# Scrap or Renumber METX #210?



## CSXfoamer1997 (Jan 6, 2020)

So, as many of you know, someone (I won't mention her name in this thread, but some of you, especially in the Chicago area, may know who it is) is beyond obsessed with Metra Locomotive #210. As many of you may know, Metra #210 is very problematic. But to end this obsession with #210, don't y'all think Metra should scrap it or renumber it? I hear rumors it's being stripped, but I hear other rumors it's getting rebuilt. If it's getting rebuilt, I think they should renumber it.


----------



## MikefromCrete (Jan 6, 2020)

What?


----------



## Devil's Advocate (Jan 6, 2020)

MikefromCrete said:


> What?


Sounds like the OP has a problematic obsession with someone but doesn't want to mention her name?


----------



## CSXfoamer1997 (Jan 6, 2020)

Devil's Advocate said:


> Sounds like the OP has a problematic obsession with someone but doesn't want to mention her name?


No, no. There's someone that has this obsession with METX #210. It's a very long story, but let's just say, she preaches that she's in a spiritual marital relationship with it. A lot of railfans are fed up with it. Many are saying #210 needs to be scrapped. I decided not to mention her name on this thread, but many who are in the Chicago area may know who it is.


----------



## Ryan (Jan 7, 2020)

You're seriously suggesting scrapping or renumbering a locomotive because of a single person's "obsession"?

And *she's* the one that's delusional?


----------



## jis (Jan 7, 2020)

I swear railfans are a really weird group... or at least a significant subset of them


----------



## Acela150 (Jan 7, 2020)

Ryan said:


> You're seriously suggesting scrapping or renumbering a locomotive because of a single person's "obsession"?
> 
> And *she's* the one that's delusional?



I think I better check for my pulse! I think I'm dead! LOL!!!


----------



## Devil's Advocate (Jan 7, 2020)

jis said:


> I swear railfans are a really weird group... or at least a significant subset of them


It's getting so bad some railfans are starting to give train hoppers a bad name. That's all I can say.


----------



## John Bredin (Jan 7, 2020)

I'm puzzled. The Wikipedia entry for Metra says: "Number 210 was burned beyond financial repair after its air conditioning unit caught fire on June 13, 2019. It is currently being parted." I'm presuming that's not a typo for "painted" if the engine is "beyond financial repair" and this article shows damage well beyond a paint job. https://chicago.cbslocal.com/2019/06/14/metra-train-caught-fire-due-for-repairs-chicago/

Hasn't the "scrap or renumber" issue been resolved? 
And no, I'm not the obsessed person.


----------



## CSXfoamer1997 (Jan 7, 2020)

This is what I'm referring to. I may as well mention her name. All over Facebook (especially in the Facebook group "Metra Rail"), Instagram, Twitter, etc.
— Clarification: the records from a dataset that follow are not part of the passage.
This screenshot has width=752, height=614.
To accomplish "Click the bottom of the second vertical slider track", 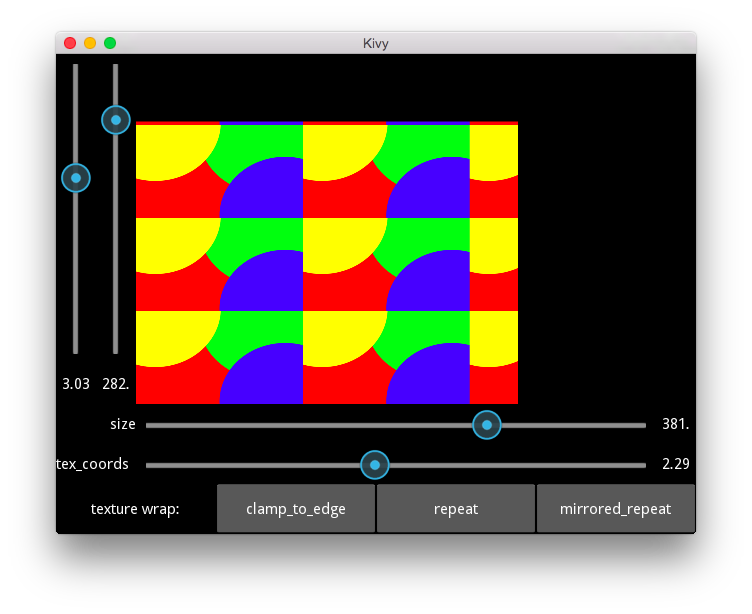I will coord(116,352).
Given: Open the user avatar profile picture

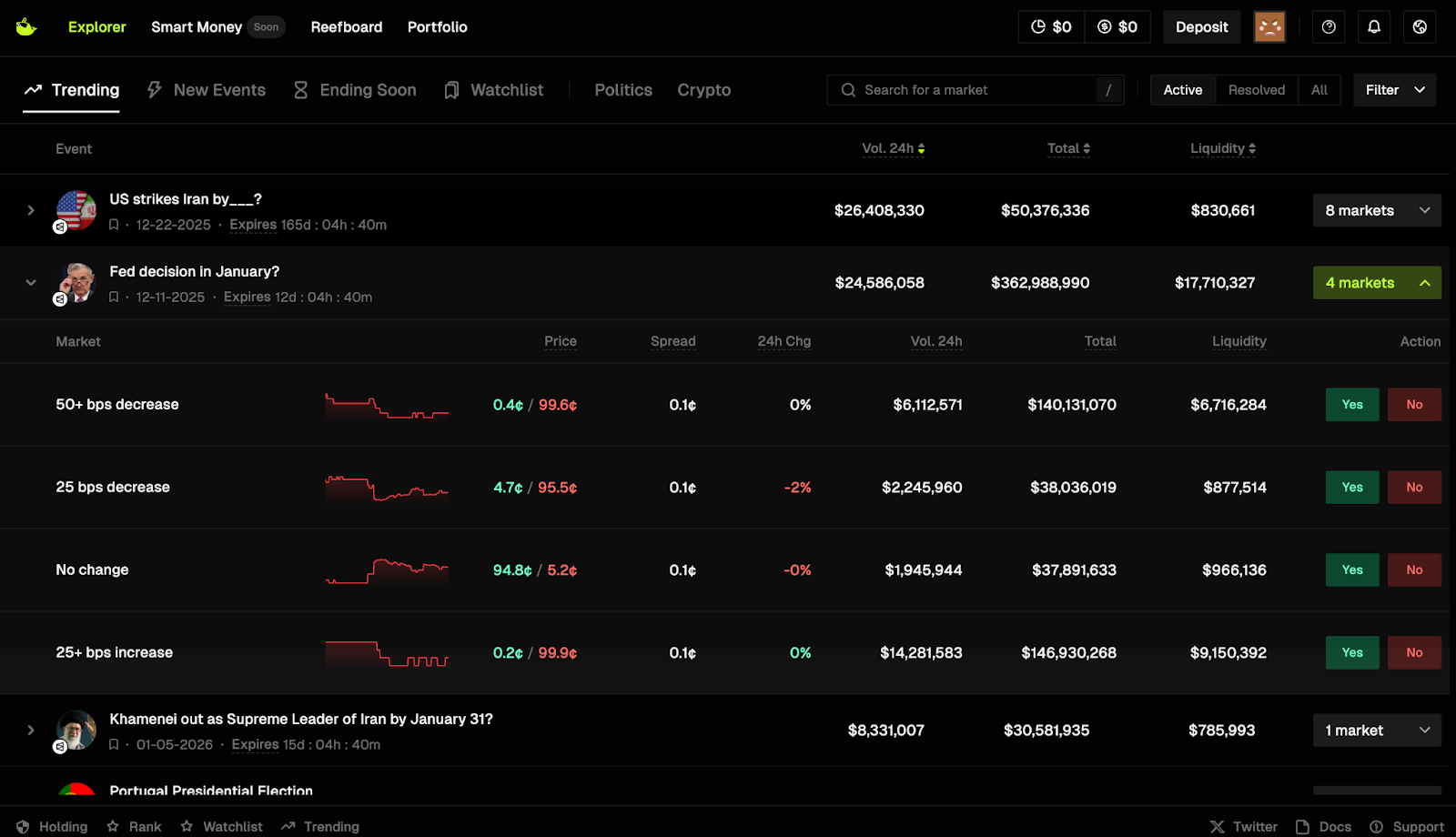Looking at the screenshot, I should point(1269,27).
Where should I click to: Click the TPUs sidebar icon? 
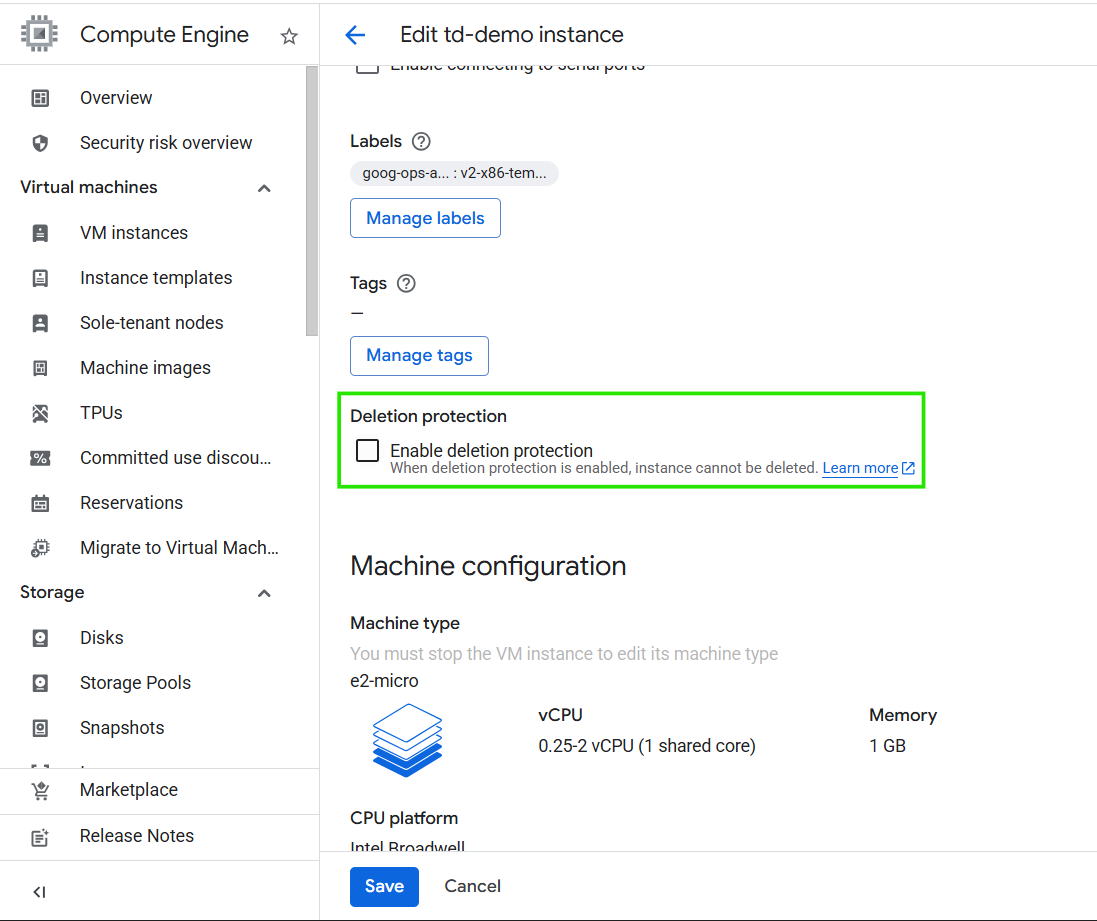[40, 413]
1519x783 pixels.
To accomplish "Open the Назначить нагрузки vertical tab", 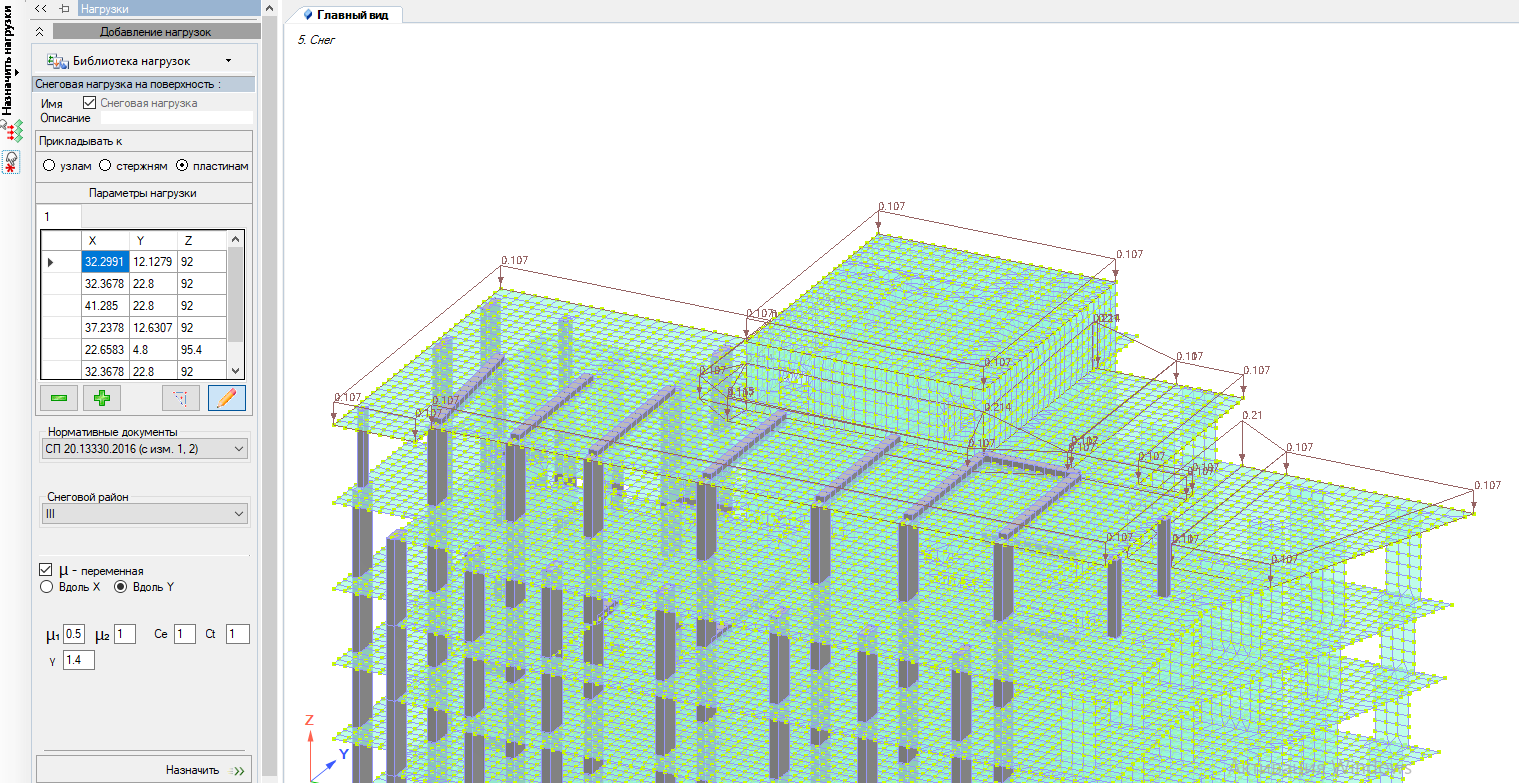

https://instagram.com/baronessann210?igshid=2gbpbqys3cjm


----------



## JRR (Jan 7, 2020)

CSXfoamer1997 said:


> This is what I'm referring to. I may as well mention her name. All over Facebook (especially in the Facebook group "Metra Rail"), Instagram, Twitter, etc.
> 
> https://instagram.com/baronessann210?igshid=2gbpbqys3cjm



Wow? You were serious???


----------



## CSXfoamer1997 (Jan 7, 2020)

JRR said:


> Wow? You were serious???


I told you so! What do you say to that?


----------



## Trogdor (Jan 8, 2020)

CSXfoamer1997 said:


> I told you so! What do you say to that?



I say, who gives a damn? Metra certainly doesn’t.


----------



## PerRock (Jan 8, 2020)

Yup, who cares?


----------



## Seaboard92 (Jan 8, 2020)

I’m just wondering why we need a thread for this garbage.


----------